De hoogte van de hypotheekrente is dus afhankelijk van de rentevastperiode. Daarnaast is de risicoklasse van de hypotheek bepalend. Die geeft aan hoeveel risico de bank loopt dat het uitgeleende geld niet (helemaal) terugbetaald wordt. Een tabel met hypotheekrentes is ingedeeld in kolommen die oplopen qua risico voor de bank:
Rentevastperiode | NHG | Marktwaarde | |||
---|---|---|---|---|---|
t/m 60% | t/m 80% | t/m 90% | t/m 103% |
De risicoklasse met de laagste hypotheekrente is meestal die met Nationale Hypotheek Garantie (NHG). Bij een hypotheek met NHG komt een eventuele restschuld immers niet voor rekening van de klant. Als aan alle voorwaarden voldaan wordt krijgt de bank dat geld terug van NHG. Daarmee loopt de bank het minste risico over een hypotheek met NHG, en is de hypotheekrente over die hypotheken het laagst.

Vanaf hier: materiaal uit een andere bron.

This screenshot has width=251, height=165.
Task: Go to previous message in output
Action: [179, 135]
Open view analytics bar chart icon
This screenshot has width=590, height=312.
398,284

De risicoklassen worden bepaald door de hoogte van de hypotheek ten opzichte van de waarde van de woning: het verstrekkingspercentage of de Loan to Value. Bij het uitlenen van 100% van de woningwaarde uitleent loopt de bank meer risico dan bij een hypotheek van 50% van de waarde van het huis.
Moet de woning verkocht worden bij een gedaalde waarde, dan kan bij een hoge verstrekking misschien niet de hele hypotheek afgelost worden. Dan blijft er een restschuld over. Die moet de bank dan nog maar terug zien te krijgen. Vandaar dat de hypotheekrentes hoger worden naarmate het verstrekkingspercentage hoger is.